> [Entries on where items appear]
______
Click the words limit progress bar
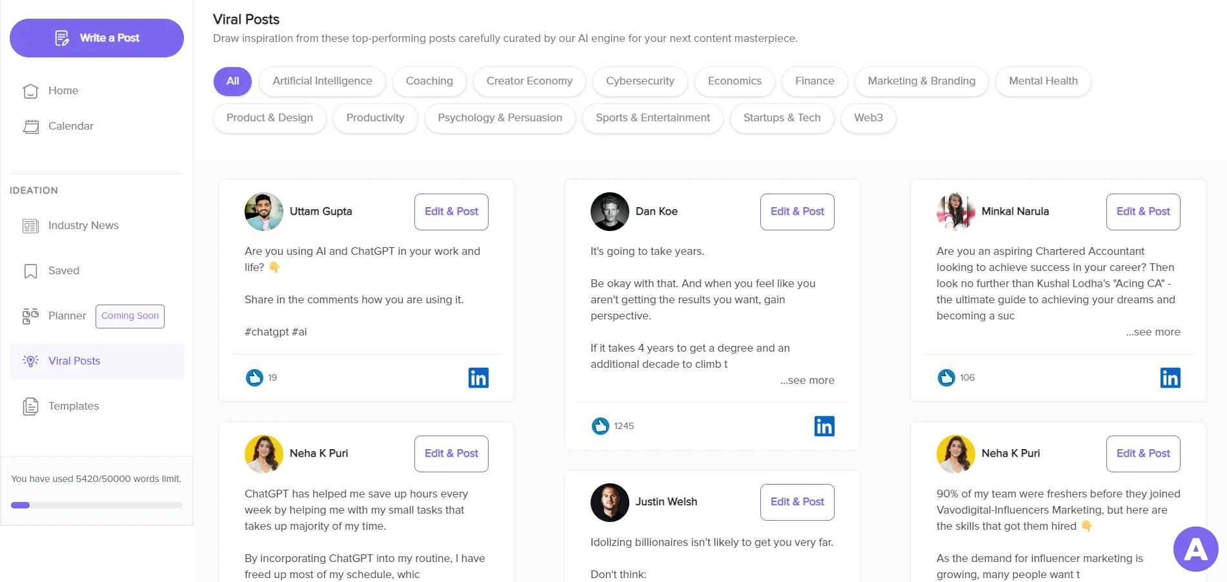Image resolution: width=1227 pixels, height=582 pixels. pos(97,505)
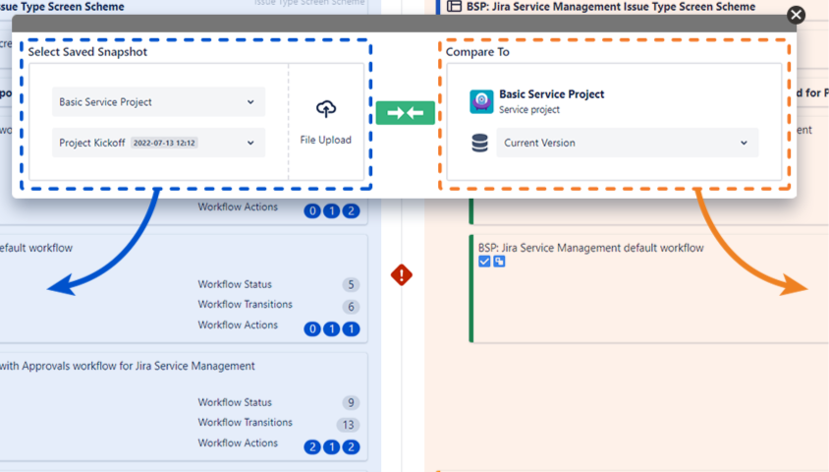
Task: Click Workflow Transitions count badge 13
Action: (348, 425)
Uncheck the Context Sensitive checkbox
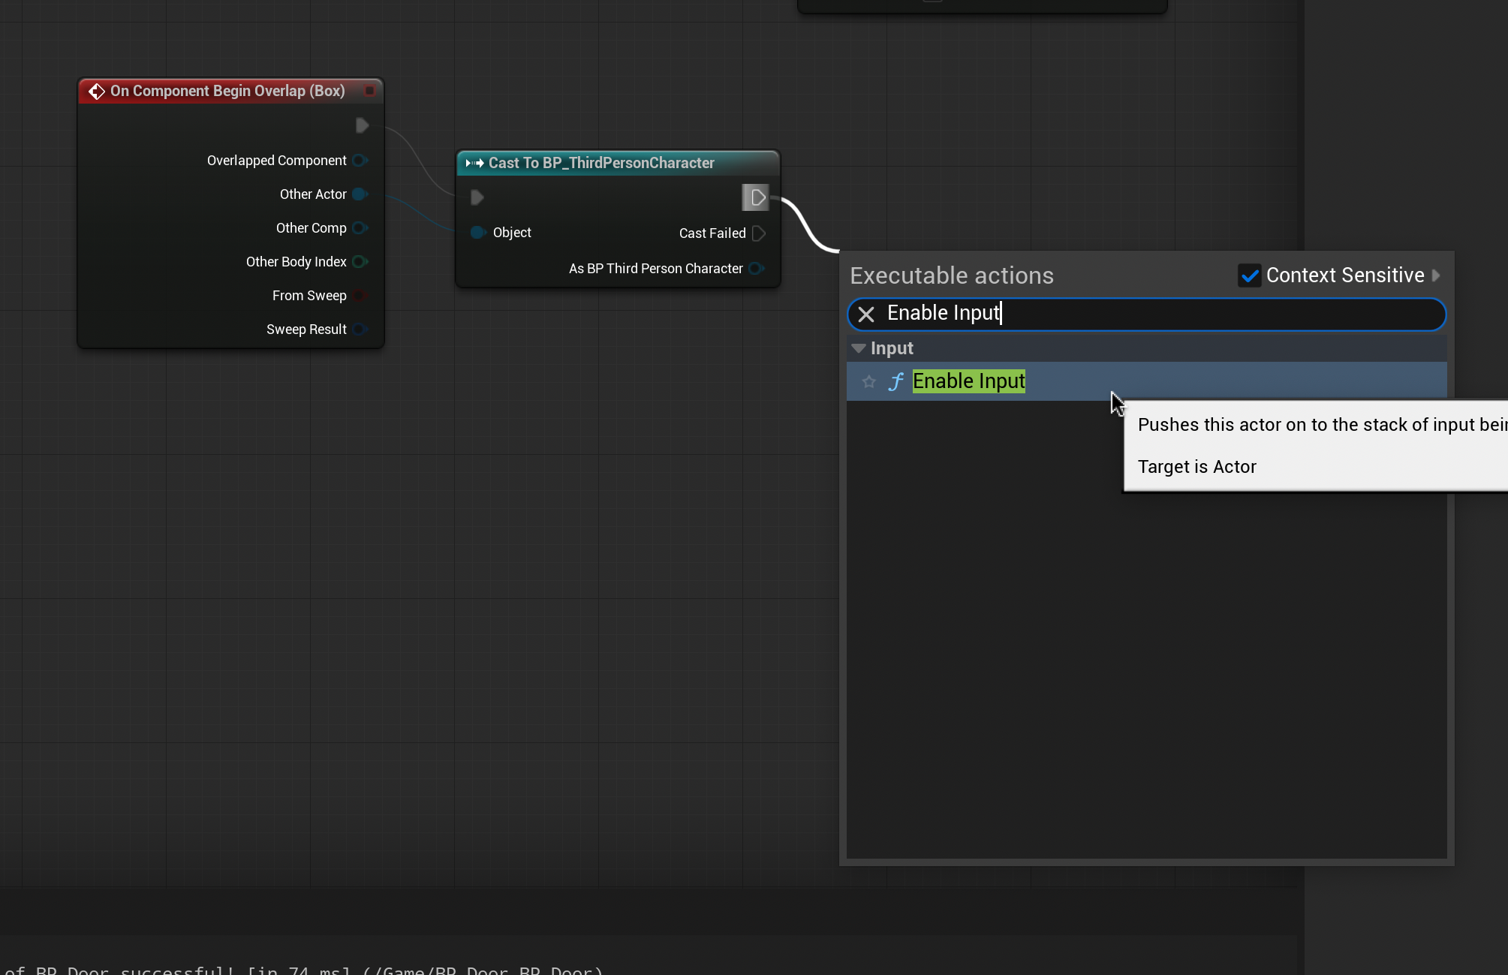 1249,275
______
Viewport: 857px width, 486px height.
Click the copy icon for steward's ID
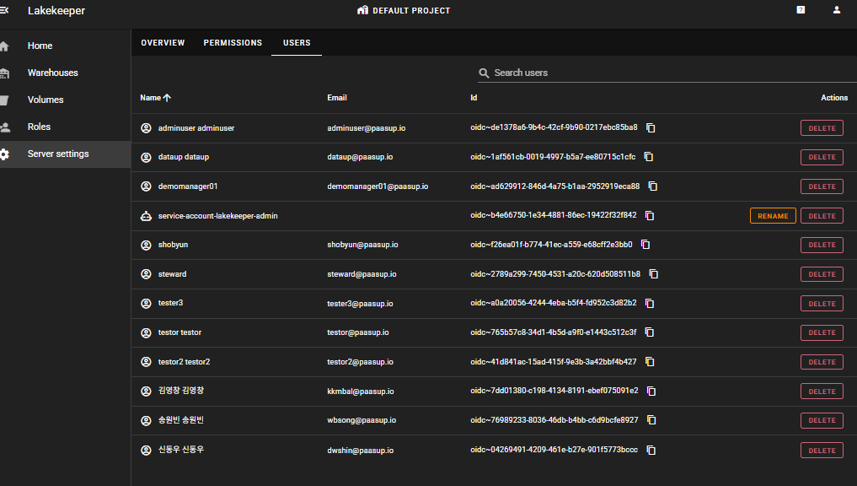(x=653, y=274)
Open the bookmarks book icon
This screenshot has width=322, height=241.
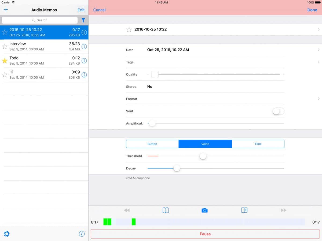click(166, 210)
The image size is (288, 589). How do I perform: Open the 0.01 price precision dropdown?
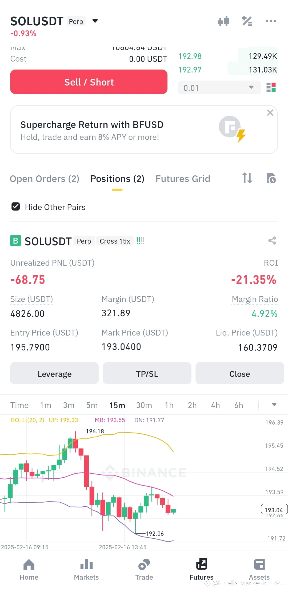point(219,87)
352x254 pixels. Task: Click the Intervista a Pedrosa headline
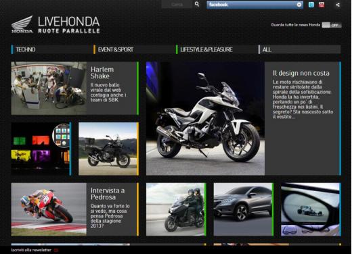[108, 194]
______
> [Given task] Can you lay out the records from the line with "Viewport: 857px width, 486px height." through the line with "point(219,87)" as a Markdown table with the columns Row and Line, skipping blank lines and leaving out the pictures?

> [Exercise response]
| Row | Line |
|---|---|
| 1 | Viewport: 857px width, 486px height. |
| 2 | Click the copy icon for steward's ID |
| 3 | (x=653, y=274) |
| 4 | Open the bookmarks book icon |
| 5 | This screenshot has width=322, height=241. |
| 6 | click(166, 210) |
| 7 | The image size is (288, 589). How do I perform: Open the 0.01 price precision dropdown? |
| 8 | point(219,87) |